Major Security Flaw Patched in X Window System

The U.S. Department of Homeland Security’s (DHS) open source security audit program has identified the biggest X Window System security vulnerability in the last six years.

The X Window System is used in Unix and Linux operating systems. It also ships as an optional GUI with Apple’s Macintosh computers. Coverity, the company managing the DHS project under a US$1.25 million grant, detected the flaw using its Coverity Prevent technology.

The vulnerability was one of the most significant discovered in recent memory, according to Daniel Stone, a release manager for the X.Org Foundation. He referred to it as “something that we find once every three to six years and … very close to X’s worst-case scenarios in terms of security.”

Small Flaw, Big Risk

The security hole resulted from a missing close-parenthesis symbol on a small piece of the program that checked the ID of the user. This seemingly harmless omission allowed local users to execute code with root privileges, giving them the ability to overwrite system files or initiate denial-of-service attacks.

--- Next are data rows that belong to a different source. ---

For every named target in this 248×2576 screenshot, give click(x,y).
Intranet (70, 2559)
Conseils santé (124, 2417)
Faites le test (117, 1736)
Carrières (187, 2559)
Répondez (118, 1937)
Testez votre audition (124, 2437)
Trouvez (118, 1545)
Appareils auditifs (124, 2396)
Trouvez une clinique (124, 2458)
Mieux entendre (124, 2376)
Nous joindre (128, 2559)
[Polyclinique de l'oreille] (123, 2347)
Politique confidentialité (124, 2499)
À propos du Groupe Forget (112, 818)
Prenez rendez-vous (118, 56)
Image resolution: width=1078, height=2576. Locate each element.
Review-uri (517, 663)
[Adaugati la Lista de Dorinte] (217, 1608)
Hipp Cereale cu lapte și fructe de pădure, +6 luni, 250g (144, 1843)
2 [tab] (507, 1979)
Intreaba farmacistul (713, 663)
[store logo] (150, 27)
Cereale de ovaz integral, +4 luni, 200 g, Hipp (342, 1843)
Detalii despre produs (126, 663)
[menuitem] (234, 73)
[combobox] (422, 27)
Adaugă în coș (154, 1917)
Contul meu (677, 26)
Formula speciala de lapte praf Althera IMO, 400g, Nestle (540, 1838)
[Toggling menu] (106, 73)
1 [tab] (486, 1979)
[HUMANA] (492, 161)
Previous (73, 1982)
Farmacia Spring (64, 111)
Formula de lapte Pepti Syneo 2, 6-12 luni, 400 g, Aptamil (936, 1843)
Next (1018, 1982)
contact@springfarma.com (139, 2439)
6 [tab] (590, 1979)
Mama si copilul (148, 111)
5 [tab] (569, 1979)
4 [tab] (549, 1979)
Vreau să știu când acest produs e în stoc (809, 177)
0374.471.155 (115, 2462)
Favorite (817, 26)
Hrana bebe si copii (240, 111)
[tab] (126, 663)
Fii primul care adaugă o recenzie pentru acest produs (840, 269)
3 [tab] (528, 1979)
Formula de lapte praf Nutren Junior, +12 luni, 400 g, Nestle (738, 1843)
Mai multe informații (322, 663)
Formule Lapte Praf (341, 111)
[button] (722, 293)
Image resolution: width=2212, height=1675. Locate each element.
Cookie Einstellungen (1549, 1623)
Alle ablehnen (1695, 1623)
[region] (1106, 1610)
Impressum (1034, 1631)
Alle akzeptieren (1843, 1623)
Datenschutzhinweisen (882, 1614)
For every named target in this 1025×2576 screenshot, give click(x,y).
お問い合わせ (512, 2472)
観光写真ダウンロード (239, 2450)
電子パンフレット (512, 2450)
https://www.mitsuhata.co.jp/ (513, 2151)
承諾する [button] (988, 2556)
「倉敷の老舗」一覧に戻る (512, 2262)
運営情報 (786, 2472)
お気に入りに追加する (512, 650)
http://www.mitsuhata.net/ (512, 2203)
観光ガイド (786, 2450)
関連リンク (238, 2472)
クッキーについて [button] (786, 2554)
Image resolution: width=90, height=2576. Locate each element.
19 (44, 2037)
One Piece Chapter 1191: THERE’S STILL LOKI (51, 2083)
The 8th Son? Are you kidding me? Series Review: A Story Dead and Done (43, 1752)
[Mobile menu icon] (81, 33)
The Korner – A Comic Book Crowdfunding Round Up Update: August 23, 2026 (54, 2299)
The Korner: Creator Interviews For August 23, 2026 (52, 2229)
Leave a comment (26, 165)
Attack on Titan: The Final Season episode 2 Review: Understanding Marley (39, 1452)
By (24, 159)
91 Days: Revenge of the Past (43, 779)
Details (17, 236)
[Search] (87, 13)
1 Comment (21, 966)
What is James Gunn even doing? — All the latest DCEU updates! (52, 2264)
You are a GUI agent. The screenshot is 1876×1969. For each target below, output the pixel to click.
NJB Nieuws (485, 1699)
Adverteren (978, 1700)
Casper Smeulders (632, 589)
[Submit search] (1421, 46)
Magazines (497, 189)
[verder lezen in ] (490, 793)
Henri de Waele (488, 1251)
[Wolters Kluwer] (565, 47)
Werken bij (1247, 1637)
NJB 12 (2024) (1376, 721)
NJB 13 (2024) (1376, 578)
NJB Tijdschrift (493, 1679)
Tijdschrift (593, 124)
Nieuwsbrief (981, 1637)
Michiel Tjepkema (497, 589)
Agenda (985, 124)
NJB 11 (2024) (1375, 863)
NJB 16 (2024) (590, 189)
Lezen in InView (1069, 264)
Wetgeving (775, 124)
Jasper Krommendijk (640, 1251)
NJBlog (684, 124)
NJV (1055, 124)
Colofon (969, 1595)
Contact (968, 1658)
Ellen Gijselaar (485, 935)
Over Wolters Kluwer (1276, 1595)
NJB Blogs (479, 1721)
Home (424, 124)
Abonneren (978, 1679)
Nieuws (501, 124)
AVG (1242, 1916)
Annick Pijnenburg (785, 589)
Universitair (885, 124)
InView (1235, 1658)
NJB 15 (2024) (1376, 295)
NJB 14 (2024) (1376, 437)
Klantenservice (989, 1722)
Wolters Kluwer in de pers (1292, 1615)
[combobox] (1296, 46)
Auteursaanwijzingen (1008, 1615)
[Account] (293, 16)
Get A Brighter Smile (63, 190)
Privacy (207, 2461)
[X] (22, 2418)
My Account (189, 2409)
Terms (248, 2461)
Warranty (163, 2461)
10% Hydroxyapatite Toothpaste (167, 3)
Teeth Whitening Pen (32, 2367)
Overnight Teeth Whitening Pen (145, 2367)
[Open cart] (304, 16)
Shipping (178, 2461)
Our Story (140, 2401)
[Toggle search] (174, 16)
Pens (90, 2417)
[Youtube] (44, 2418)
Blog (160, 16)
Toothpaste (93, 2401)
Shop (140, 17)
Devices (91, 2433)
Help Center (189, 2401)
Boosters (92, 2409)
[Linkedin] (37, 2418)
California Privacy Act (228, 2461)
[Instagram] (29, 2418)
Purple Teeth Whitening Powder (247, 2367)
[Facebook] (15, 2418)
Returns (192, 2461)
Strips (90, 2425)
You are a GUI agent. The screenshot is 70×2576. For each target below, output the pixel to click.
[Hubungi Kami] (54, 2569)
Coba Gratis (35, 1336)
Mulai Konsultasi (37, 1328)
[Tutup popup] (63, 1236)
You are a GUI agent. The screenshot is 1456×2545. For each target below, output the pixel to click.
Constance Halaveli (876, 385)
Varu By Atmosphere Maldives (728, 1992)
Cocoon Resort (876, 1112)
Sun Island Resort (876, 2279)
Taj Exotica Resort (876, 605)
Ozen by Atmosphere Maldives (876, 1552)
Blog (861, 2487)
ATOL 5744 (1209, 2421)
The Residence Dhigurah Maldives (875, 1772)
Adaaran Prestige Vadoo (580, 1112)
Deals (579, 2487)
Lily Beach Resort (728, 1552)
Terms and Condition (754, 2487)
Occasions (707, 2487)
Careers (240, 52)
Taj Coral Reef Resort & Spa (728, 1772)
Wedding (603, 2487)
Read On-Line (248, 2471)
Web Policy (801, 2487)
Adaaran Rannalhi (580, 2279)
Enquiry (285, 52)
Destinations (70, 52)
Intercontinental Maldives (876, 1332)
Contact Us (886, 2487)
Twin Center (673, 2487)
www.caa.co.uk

The vulnerability was found in versions X11R6.9.0 and X11R7.0.0 during a security analysis of 31 major open source projects that Coverity undertook as part of a DHS initiative. These two X Window System versions marked a major milestone when released in December of 2005, as they were the first major updates in more than a decade. It took less than a week for the flaw to be repaired after the X.Org development team received the results of the analysis.

Unix-Linux Ripples?

Most highly publicized operating system security flaws are related to Windows, because it is the most prevalent system on the market, according to Pund-IT Principal Analyst Charles King. Coverity has indeed fixed an important flaw in the X Window System, he said, but it may not have made as much of an impact as a Windows flaw of the same magnitude would have, had it gone uncovered for a short while.

“With Unix you are talking about machines that are usually behind the walls of data centers. There are typically layers of security that would pick up hackers before they would get access to the server operating system,” King told LinuxInsider. “Still, since probably more than half of the security breaches that are occurring are coming from inside the company, it is good that this was repaired ASAP.”

Unix security fixes are a systematic part of regular maintenance by operating system vendors such as IBM, Sun Microsystems and Hewlett-Packard. Linux efforts, however, are a different story.

“Linux fixes are coming from the open source community, and there have been some questions raised in the past about exactly how effective the open source community has been at spotting these problems. I have to hasten to say that quite a few of those concerns have been voiced by Microsoft,” King noted.

With its approach, Coverity seeks to help computer programmers automatically detect and remove software defects such as security vulnerabilities as the software is being built, according to the company.

Coverity was founded in 2002 by Stanford University computer scientists. Today its solution is used by more than 100 companies, including Juniper Networks, Symantec/Veritas, McAfee, Synopsys, NASA, PalmOne, Sun and Wind River.